Friday, June 24, 2011

Double Dhamaal 

Half The Humour

Tastes in comedy (as in everything else) differ—what cracks up one person, may offend another and may leave a third cold.  Bollywood comedies can never please the entire gamut of audiences, that’s why Indra Kumar’s Double Dhamaal, might have a mixed response.

How many times can one laugh at guys being kicked or hit in the crotch, followed by the rolling-eyes reaction?  Is a man in a female gorilla suit being hit on by a real gorilla supposed to evoke laughter?  Is it funny when a guy dips a French fry into blood thinking it is ketchup, eats it and quips “It’s different.”  Who knows!

Double Dhamaal is the sequel of the fairly funny Dhamaal, in which the four goofy friends Adi (Arshad Warsi), his lisping half-witted brother Manav (Javed Jaffrey), Boman (Aashish Choudhary) and Roy (Ritiesh Deshmukh) were introduced, along with cop Kabir (Sanjay Dutt). At the end of the last film, they had donated a large sum of money—ill-gotten gains—to an orphanage.

Now the four are waiting by the wayside (literally!) for luck to come their way again, and are outraged to find that Kabir is rolling in wealth.  They force him to make them partners and end up getting conned by him and chased by a don Batabhai (Satish Kaushik).  Kabir says he had seen Kaun Banega Crorepati and leant that only Cons become Crorepatis.  Kabir has his sister Kiya (Kangna Ranaut) and girlfriend Kamini (Mallika Sherawat) helping him in his elaborately staged cons.  

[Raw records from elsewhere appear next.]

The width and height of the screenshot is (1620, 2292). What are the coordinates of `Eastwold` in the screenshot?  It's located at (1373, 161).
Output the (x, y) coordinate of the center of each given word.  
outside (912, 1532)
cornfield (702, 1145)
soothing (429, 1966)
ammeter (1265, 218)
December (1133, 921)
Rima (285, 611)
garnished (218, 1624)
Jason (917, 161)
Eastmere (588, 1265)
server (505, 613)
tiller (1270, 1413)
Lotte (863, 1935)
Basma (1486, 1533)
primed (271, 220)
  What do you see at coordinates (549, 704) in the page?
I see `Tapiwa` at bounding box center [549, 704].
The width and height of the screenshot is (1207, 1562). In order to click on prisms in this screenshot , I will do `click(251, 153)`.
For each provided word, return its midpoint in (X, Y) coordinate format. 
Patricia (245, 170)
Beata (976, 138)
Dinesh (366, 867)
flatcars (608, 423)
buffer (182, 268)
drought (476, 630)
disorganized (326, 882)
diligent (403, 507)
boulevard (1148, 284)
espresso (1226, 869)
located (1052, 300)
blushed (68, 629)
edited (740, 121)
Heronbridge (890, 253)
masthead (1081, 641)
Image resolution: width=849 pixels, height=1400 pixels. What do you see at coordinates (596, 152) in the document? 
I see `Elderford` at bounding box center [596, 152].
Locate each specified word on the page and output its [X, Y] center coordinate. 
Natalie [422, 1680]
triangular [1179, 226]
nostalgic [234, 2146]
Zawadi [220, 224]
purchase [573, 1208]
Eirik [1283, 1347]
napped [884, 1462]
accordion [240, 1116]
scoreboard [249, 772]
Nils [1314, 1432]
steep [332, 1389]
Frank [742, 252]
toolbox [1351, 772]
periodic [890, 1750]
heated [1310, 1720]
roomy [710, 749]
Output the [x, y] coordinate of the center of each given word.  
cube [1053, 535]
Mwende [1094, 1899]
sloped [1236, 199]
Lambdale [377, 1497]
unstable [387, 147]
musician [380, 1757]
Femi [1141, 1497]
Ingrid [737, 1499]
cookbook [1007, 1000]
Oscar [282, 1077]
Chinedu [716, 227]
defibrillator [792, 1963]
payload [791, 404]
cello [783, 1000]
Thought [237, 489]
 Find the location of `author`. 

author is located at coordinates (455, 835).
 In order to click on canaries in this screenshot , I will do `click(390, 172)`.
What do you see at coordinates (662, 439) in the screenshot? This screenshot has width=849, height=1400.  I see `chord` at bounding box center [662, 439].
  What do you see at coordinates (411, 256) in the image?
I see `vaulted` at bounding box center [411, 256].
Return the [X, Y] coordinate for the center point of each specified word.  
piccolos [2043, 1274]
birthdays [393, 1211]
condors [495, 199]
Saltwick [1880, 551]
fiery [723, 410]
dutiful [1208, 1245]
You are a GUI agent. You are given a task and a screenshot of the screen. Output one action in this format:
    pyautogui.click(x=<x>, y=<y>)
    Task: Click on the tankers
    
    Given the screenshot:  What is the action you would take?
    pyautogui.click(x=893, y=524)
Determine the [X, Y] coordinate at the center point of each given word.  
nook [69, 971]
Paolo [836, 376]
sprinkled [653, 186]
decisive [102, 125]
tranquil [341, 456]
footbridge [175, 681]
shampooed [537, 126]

The four land up in Macau and are furious to find Kabir lording it over a casino called Four Jokers. They decide to get even.  They get into all kinds of weird disguises,  mimic stars (that always gets laughs), and plan to loot Kabir.

A throwaway line here, a gag there works, but on the whole, the yelling, screaming, pratfalls and double entendre are just not funny and the strain shows.  There are really tasteless and racist jokes – like when Roy pretends to be a black man with two retarded brothers. Aashish Choudhary in drag is not a pleasant sight. Mallika and Kangna just parade around in skimpy clothes, so do a lot of white junior artistes.

Indra Kumar and his team of actors try really hard to get the comic juices flowing, but poor gags can’t make a comedy.  But then, if people are determined to laugh, who can stop them?